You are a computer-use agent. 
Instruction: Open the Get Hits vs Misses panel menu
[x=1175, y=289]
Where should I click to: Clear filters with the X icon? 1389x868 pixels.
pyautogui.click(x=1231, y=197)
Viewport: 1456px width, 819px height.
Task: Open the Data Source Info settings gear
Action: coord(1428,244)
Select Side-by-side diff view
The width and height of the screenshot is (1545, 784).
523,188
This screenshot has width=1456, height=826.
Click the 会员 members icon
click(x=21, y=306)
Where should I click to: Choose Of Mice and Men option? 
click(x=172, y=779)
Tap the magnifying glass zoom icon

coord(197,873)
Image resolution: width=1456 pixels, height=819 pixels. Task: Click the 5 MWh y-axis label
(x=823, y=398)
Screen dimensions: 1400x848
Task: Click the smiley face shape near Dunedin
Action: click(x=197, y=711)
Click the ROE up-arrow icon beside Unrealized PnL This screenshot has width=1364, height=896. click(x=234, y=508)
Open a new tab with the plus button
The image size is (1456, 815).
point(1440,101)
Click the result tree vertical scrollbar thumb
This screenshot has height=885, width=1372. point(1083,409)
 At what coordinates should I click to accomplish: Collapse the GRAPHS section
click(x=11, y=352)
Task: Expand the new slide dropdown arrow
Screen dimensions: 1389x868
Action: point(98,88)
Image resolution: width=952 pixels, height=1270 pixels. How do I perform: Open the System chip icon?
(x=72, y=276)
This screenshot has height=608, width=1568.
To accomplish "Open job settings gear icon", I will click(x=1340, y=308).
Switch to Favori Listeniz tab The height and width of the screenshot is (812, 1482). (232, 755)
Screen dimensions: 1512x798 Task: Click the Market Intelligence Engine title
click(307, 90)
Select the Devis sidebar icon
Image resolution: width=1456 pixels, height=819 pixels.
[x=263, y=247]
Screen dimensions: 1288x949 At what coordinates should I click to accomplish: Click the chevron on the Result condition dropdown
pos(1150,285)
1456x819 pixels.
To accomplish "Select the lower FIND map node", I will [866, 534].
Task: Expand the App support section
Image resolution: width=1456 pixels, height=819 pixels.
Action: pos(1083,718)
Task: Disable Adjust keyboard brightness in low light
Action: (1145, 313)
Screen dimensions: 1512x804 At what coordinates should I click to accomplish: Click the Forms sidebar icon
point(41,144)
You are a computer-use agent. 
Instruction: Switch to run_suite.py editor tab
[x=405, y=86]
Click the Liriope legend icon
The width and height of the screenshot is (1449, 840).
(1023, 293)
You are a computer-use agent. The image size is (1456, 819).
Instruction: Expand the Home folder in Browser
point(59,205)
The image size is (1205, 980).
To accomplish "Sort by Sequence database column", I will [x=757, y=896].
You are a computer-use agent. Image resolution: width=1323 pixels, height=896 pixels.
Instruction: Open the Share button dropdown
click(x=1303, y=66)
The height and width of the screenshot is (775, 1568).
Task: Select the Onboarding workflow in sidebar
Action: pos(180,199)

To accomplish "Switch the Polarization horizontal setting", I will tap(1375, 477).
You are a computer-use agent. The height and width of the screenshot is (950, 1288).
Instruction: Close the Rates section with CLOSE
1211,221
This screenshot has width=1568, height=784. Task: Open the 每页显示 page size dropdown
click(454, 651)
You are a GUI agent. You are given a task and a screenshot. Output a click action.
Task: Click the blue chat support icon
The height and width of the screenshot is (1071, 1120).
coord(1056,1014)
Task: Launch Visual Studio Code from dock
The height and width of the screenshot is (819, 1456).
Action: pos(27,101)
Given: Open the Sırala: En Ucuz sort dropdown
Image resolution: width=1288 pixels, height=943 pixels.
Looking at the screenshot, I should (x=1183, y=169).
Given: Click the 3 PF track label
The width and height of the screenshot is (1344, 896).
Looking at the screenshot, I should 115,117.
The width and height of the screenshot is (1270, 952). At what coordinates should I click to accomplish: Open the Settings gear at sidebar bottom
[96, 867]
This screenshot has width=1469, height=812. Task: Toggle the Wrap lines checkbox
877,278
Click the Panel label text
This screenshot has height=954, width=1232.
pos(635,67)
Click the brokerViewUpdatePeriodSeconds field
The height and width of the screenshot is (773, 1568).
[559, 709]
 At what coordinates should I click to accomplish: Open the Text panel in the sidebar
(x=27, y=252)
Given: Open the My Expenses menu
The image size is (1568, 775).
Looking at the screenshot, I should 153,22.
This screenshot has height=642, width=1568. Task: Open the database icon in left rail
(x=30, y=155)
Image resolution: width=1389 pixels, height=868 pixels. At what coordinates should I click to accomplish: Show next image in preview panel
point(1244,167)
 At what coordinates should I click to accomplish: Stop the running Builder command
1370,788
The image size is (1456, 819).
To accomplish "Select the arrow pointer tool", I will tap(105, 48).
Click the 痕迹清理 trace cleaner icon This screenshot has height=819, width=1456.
┄┄┄┄┄┄
** ACTIVITY **
Only lines that contain the string "support" count; pick each one out of the records and copy it.

** WORKED SOLUTION **
Task: Expand the App support section
Task: Click the blue chat support icon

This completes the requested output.